We should grieve for the ill-effects on any progressive anti-Putin movement in Russia. However Navalny’s character as a pro-Western capitalist should not be denied. Even so, his defiance had mobilised a wide movement:

“While Navalny is offensively anti-immigrant, anti-Chechen, and is supported by Western capitalism, he has undoubtedly been a major part of a wide grass-roots democratic movement. Critical support for his ‘Smart Voting’ movement as a first step to rebuilding a socialist movement is the only way forward for progressives inside Russia.” 

His death is not unmourned in Russia, with many courting arrest:

“At least 359 people have now been arrested at rallies in memory of the late Kremlin critic Alexei Navalny. This would be the largest wave of arrests in Russia since the arrest of more than 1,300 people during demonstrations against the partial mobilization for the Ukrainian war in September 2022. A number of people were arrested, especially in Saint Petersburg and Moscow, as the civil rights platform  Online-Bürgerrechtsplattform OVD-Info  announced. In total there were arrests in 32 Russian cities.” 

The body count as consequence of the Russian army invading Ukraine continues to rise. Guarding his rear, Putin has suppressed more dissidents who might become a focus against him – whether  from right-wing, center, or left-wing. 

For example the right-winger,  oligarch Yevgeny Prigozhin. Previously we noted his similarity to “Coriolanus.
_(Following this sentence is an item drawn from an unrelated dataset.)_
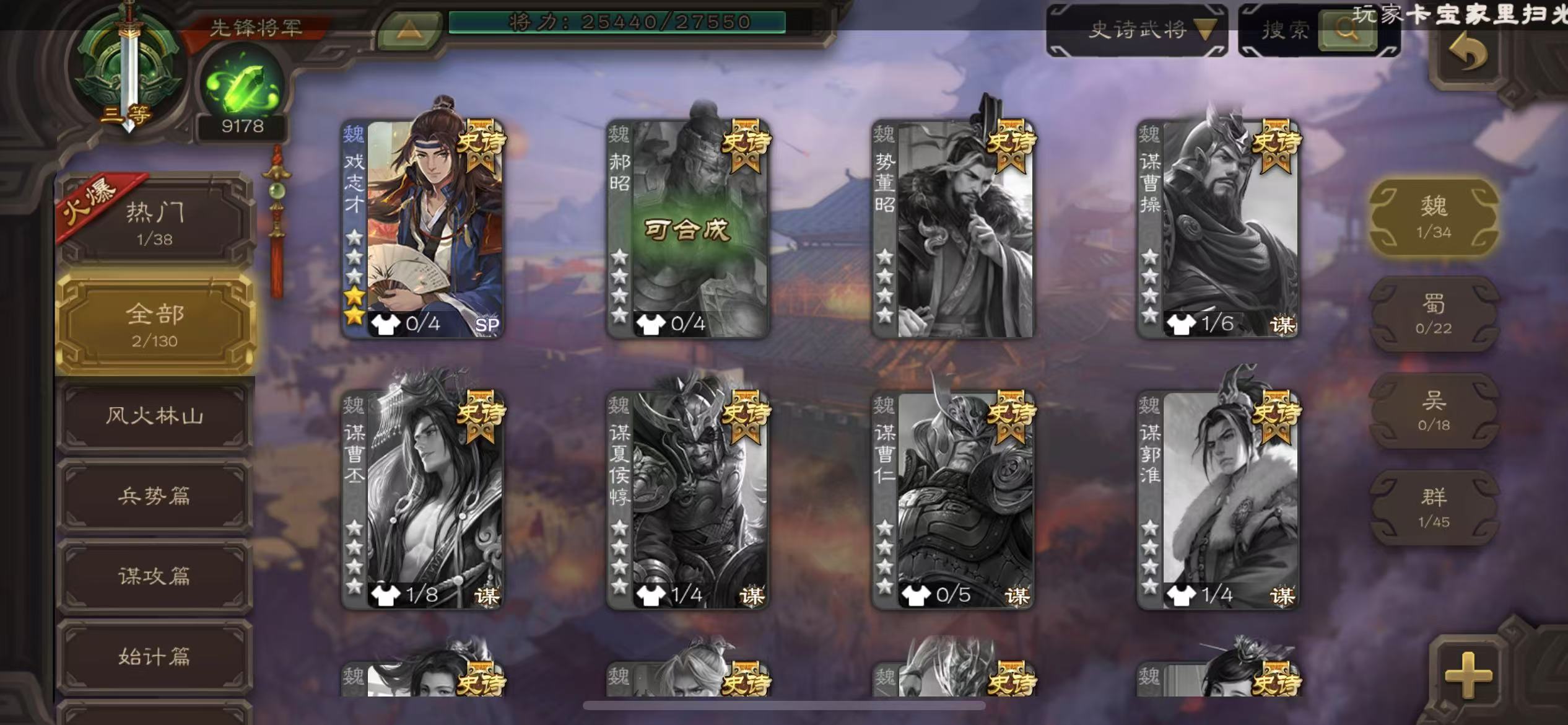Image resolution: width=1568 pixels, height=725 pixels.
Task: Switch to the 群 faction filter
Action: [x=1434, y=507]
Similar to that Roman general in an arrogant hubris fueling a spectacular change of direction, he now only awaits his own murder” (Kumar, The Left Berlin 27/06/23).

Indeed Progozhin’s murder duly came. More recently other Putinite-suppressions silenced the centre. Putin removed the potential candidacy of Nadezhdin in the forthcoming elections. This removed a significant, but largely symbolic challenge:

“Russia’s election commission has rejected anti-war challenger Boris Nadezhdin as a candidate in next month’s presidential vote. Mr Nadezhdin has been relatively critical of Vladimir Putin’s full-scale war in Ukraine when few dissenting voices have been tolerated in Russia. Election authorities claimed more than 15% of the signatures he submitted with his candidate application were flawed… The Central Election Commission said that of the 105,000 signatures submitted by Mr Nadezhdin, more than 9,000 were invalid. They cited a variety of violations. That left 95,587 names, meaning he was just short of the 100,000 required signatures to register as a candidate, commission member Andrei Shutov said.” 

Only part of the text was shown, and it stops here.